## What the task asks
Pictures must be left out. Print the lines from the beginning of the material through the line holding "Regulamin Organizacyjny /", exactly and nothing else.
----
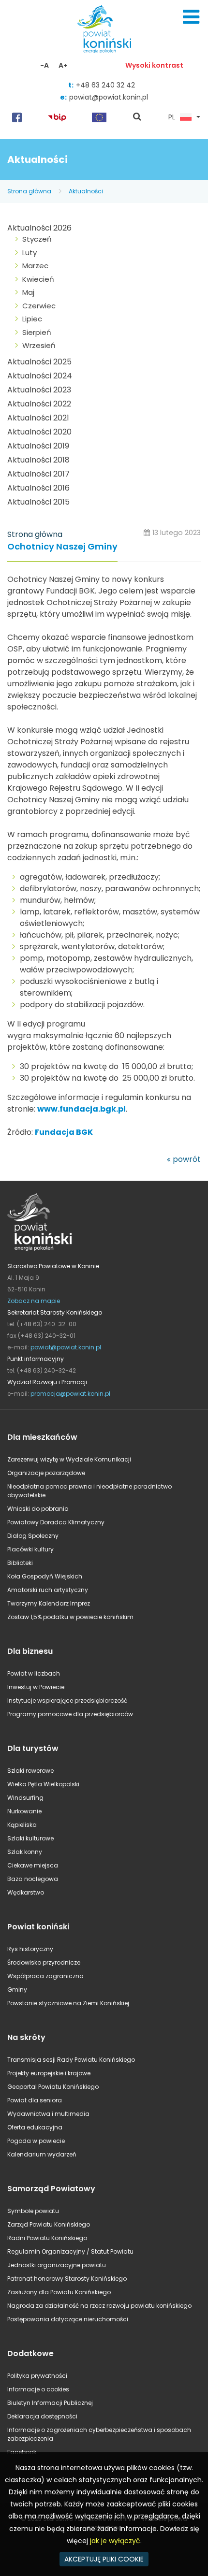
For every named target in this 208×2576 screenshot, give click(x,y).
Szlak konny (24, 1852)
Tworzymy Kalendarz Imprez (48, 1603)
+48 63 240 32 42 (105, 85)
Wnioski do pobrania (38, 1509)
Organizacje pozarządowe (46, 1473)
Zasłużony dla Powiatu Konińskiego (59, 2292)
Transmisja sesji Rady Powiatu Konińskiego (71, 2059)
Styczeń (37, 239)
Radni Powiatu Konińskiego (47, 2238)
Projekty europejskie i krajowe (48, 2073)
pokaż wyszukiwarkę (137, 117)
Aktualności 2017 (38, 473)
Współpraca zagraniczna (45, 1976)
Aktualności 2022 (39, 403)
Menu (191, 17)
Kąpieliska (22, 1825)
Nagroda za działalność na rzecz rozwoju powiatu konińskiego (99, 2305)
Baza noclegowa (32, 1879)
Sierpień (36, 332)
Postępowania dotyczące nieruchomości (67, 2319)
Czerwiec (39, 306)
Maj (28, 292)
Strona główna (29, 191)
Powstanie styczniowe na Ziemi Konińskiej (68, 2003)
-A (44, 65)
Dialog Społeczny (33, 1536)
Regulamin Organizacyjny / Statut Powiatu (70, 2251)
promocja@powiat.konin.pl (70, 1393)
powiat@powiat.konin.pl (108, 97)
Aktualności (86, 191)
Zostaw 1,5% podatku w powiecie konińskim (70, 1617)
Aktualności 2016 (38, 487)
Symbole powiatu (33, 2211)
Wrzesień (39, 345)
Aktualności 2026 (39, 227)
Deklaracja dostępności (42, 2416)
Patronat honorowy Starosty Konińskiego (67, 2278)
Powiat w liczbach (33, 1673)
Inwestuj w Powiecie (35, 1687)
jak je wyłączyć (115, 2541)
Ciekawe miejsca (32, 1865)
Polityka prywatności (37, 2376)
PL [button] (171, 117)
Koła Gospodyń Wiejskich (44, 1576)
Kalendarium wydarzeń (41, 2154)
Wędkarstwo (25, 1892)
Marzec (35, 265)
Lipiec (32, 319)
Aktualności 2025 (39, 361)
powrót (187, 1159)
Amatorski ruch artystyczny (47, 1590)
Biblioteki (20, 1563)
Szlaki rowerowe (30, 1770)
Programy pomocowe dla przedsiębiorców (70, 1714)
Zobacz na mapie (33, 1301)
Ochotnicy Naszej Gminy (62, 546)
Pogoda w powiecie (36, 2141)
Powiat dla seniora (34, 2100)
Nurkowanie (24, 1811)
----
## The answer
For every named target in this 208×2576 screenshot, give click(x,y).
Szlak konny (24, 1852)
Tworzymy Kalendarz Imprez (48, 1603)
+48 63 240 32 42 (105, 85)
Wnioski do pobrania (38, 1509)
Organizacje pozarządowe (46, 1473)
Zasłużony dla Powiatu Konińskiego (59, 2292)
Transmisja sesji Rady Powiatu Konińskiego (71, 2059)
Styczeń (37, 239)
Radni Powiatu Konińskiego (47, 2238)
Projekty europejskie i krajowe (48, 2073)
pokaż wyszukiwarkę (137, 117)
Aktualności 2017 (38, 473)
Współpraca zagraniczna (45, 1976)
Aktualności 2022 (39, 403)
Menu (191, 17)
Kąpieliska (22, 1825)
Nagroda za działalność na rzecz rozwoju powiatu konińskiego (99, 2305)
Baza noclegowa (32, 1879)
Sierpień (36, 332)
Postępowania dotyczące nieruchomości (67, 2319)
Czerwiec (39, 306)
Maj (28, 292)
Strona główna (29, 191)
Powstanie styczniowe na Ziemi Konińskiej (68, 2003)
-A (44, 65)
Dialog Społeczny (33, 1536)
Regulamin Organizacyjny / Statut Powiatu (70, 2251)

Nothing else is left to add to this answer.